Clint nodded. “Everything’s locked up for the night, except for the saloons, of course. They’re still going strong.” The little gunfighter was perched on the edge of the table that served as Frank’s desk. His legs were short enough that his booted feet didn’t quite reach the floor.

“Claude’s helper brung the wagon and we loaded that fella’s body onto it,” Jack put in. “I reckon he got back all right with it. I didn’t go with him.”

“Yeah, it got there, from the way Langley was acting when I left,” Frank said with a nod.

Clint grinned and said, “There have been two killings since I got here. Is Buckskin always so exciting, Frank?”

“It’s too exciting, if you ask me.
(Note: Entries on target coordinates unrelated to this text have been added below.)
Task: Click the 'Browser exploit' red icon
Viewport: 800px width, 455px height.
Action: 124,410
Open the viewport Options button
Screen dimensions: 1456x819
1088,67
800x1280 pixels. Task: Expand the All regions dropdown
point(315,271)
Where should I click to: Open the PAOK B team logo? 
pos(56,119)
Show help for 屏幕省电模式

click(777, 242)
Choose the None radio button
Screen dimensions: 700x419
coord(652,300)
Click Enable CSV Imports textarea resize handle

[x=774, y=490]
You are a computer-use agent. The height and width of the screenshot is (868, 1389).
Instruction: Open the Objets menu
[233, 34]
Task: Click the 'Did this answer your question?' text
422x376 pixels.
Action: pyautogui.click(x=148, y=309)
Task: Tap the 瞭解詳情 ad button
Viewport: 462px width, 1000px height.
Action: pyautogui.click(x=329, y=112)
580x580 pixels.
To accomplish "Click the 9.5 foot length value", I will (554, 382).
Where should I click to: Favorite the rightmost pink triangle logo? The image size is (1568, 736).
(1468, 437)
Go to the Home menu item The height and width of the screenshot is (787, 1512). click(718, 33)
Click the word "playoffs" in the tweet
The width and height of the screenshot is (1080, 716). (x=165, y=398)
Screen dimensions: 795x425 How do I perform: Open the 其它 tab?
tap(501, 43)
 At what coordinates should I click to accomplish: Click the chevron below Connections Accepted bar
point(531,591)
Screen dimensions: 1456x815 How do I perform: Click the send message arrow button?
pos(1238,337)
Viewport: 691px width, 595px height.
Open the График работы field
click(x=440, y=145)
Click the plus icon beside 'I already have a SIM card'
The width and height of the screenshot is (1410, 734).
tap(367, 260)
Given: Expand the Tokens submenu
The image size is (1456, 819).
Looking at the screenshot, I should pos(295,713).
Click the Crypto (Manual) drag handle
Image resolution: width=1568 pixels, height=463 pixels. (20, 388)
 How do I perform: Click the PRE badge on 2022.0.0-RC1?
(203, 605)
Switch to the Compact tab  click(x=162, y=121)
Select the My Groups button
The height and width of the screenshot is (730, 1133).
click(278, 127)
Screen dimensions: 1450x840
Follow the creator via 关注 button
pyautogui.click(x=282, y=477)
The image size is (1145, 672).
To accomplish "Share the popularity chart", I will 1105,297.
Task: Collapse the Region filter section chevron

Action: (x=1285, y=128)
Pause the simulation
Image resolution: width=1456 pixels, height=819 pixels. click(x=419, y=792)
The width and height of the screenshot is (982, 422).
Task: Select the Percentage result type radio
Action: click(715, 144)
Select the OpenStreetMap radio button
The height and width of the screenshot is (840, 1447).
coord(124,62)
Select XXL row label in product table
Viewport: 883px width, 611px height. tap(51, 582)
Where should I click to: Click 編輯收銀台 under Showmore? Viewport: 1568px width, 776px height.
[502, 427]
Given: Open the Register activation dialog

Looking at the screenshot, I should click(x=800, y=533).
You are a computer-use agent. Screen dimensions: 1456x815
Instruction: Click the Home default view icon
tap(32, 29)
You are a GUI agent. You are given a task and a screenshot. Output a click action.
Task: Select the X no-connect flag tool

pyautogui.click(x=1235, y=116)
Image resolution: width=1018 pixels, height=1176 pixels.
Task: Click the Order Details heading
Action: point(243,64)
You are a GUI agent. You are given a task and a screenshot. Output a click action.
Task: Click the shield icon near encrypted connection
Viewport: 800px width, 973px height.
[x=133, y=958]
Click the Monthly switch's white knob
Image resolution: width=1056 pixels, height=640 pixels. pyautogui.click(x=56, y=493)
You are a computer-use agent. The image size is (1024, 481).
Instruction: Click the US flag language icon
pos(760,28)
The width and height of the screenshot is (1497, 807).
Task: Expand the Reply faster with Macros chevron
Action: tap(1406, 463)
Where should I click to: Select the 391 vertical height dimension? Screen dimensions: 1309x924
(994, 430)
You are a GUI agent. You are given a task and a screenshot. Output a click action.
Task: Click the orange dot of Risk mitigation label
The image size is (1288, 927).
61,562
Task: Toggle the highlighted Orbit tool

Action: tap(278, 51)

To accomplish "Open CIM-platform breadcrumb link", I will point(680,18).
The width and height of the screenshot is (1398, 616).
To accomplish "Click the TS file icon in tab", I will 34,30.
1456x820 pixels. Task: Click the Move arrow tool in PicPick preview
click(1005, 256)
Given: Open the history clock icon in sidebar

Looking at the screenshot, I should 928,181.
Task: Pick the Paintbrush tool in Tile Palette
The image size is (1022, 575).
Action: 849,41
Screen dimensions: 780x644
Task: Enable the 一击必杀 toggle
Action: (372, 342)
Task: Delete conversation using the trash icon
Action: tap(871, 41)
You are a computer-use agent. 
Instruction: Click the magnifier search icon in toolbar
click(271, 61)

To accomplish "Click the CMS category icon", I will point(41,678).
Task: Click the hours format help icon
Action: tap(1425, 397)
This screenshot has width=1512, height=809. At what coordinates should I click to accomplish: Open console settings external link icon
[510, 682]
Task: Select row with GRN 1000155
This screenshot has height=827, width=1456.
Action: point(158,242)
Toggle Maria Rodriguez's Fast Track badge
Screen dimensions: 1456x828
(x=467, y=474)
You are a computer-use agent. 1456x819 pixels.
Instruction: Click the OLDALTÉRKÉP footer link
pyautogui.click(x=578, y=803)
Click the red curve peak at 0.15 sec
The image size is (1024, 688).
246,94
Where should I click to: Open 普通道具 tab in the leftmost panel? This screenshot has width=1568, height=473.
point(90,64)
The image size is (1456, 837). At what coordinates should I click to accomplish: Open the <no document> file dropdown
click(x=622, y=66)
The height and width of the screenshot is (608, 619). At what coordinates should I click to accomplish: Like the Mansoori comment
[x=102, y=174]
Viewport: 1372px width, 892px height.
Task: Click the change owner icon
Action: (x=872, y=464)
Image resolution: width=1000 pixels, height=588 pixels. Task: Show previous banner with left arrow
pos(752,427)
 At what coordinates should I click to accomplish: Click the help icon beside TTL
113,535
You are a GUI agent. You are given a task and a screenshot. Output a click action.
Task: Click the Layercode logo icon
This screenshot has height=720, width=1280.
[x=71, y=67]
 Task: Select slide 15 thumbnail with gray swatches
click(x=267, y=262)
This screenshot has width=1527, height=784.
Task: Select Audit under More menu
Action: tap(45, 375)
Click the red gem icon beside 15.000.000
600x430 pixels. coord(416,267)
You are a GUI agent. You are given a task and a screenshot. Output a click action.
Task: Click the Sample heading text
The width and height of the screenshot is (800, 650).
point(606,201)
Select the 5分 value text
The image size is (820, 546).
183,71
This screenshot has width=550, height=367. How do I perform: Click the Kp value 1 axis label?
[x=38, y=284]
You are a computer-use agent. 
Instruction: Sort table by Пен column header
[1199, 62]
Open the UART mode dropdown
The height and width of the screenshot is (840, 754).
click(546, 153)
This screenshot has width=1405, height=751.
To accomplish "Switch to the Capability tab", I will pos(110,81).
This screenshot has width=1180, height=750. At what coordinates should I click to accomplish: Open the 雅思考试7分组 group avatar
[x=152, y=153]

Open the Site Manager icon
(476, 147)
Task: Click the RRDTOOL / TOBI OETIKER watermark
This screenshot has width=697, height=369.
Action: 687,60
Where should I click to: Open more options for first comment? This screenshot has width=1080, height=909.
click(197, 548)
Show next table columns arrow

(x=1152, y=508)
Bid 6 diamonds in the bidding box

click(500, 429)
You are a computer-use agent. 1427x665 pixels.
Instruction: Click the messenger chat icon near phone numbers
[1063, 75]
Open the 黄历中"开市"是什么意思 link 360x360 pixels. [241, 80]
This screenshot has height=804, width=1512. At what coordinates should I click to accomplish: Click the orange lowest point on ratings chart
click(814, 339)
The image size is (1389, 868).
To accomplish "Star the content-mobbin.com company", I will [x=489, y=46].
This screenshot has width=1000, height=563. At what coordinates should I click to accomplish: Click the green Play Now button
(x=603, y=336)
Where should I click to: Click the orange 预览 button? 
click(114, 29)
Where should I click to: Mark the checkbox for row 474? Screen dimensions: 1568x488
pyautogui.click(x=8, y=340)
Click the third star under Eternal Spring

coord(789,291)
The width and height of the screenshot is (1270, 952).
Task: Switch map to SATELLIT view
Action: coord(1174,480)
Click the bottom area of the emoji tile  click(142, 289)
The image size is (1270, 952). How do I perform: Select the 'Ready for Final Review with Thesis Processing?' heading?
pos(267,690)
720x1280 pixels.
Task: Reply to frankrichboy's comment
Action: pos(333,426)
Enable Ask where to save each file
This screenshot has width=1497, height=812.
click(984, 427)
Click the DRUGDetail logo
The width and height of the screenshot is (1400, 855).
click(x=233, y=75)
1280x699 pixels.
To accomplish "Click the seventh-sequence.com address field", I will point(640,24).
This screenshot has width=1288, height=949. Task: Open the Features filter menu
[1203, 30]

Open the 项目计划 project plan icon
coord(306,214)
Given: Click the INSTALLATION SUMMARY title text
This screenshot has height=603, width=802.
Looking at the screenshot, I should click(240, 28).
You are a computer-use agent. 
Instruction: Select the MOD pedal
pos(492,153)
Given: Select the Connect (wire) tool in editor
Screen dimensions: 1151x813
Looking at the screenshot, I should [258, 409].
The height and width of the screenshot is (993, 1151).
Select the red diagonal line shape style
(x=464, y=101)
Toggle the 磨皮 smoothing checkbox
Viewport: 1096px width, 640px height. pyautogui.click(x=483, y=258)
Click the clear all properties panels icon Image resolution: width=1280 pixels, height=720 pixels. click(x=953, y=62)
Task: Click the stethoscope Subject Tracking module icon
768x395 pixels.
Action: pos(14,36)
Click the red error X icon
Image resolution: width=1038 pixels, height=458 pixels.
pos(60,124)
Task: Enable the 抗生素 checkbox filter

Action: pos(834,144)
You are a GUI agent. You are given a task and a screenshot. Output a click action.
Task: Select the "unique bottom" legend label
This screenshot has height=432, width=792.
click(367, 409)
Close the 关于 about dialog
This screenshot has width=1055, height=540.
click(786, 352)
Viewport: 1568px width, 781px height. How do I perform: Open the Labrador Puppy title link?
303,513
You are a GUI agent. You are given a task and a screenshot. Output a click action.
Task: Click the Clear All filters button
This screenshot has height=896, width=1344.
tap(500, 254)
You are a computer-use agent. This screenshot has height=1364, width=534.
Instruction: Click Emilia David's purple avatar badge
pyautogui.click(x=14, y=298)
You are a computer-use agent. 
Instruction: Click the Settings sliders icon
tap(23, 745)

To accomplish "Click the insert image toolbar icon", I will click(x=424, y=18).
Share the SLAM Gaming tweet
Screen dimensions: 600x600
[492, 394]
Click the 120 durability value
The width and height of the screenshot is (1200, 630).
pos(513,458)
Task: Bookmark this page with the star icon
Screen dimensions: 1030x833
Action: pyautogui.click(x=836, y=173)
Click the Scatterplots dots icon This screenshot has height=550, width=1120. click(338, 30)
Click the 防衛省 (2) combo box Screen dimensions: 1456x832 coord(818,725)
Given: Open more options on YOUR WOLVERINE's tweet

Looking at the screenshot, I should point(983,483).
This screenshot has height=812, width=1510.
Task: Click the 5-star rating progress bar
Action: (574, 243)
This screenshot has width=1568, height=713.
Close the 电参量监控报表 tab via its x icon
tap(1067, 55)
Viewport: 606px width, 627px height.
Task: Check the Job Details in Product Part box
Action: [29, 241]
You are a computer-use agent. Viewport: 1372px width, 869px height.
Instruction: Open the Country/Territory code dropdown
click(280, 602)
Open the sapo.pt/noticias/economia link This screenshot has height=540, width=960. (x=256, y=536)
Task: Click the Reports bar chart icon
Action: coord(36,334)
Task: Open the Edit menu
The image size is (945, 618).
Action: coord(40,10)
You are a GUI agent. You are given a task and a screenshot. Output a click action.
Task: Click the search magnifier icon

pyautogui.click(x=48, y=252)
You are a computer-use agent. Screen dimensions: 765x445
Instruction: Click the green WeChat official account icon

But that’s the way it is when a town is booming like this one, I reckon.”

“Businesses doing well, are they?”

Frank nodded again. “Leo Benjamin has supplies freighted in from Virginia City at least twice a week, and he still can’t keep stock on his shelves. A couple of other mercantiles have come in to take up some of the slack. The Silver Baron and the other saloons make money hand over fist. The blacksmith shop and Hillman’s Livery are doing fine. The boardinghouse is full, and most of the abandoned houses and cabins have been claimed, at least until the rightful owners come along and reclaim them, if they ever do.”

“Like that fella Munro did with the old hotel.”

“Yeah. He probably doesn’t need the money, but if he wanted to, he could turn the place into a hotel again. All the rooms would be rented in a week or less, I’d say.”

“So you’ve got money flowing in, and pretty soon silver flowing out, I reckon. The mines are producing, aren’t they?”

“The Lucky Lizard and the Crown Royal are,” Frank said. He didn’t know for sure how much ore Garrett Claiborne’s crew was taking out of the Browning mine, but they were finding some color, Claiborne had reported. “I don’t know about the Alhambra.”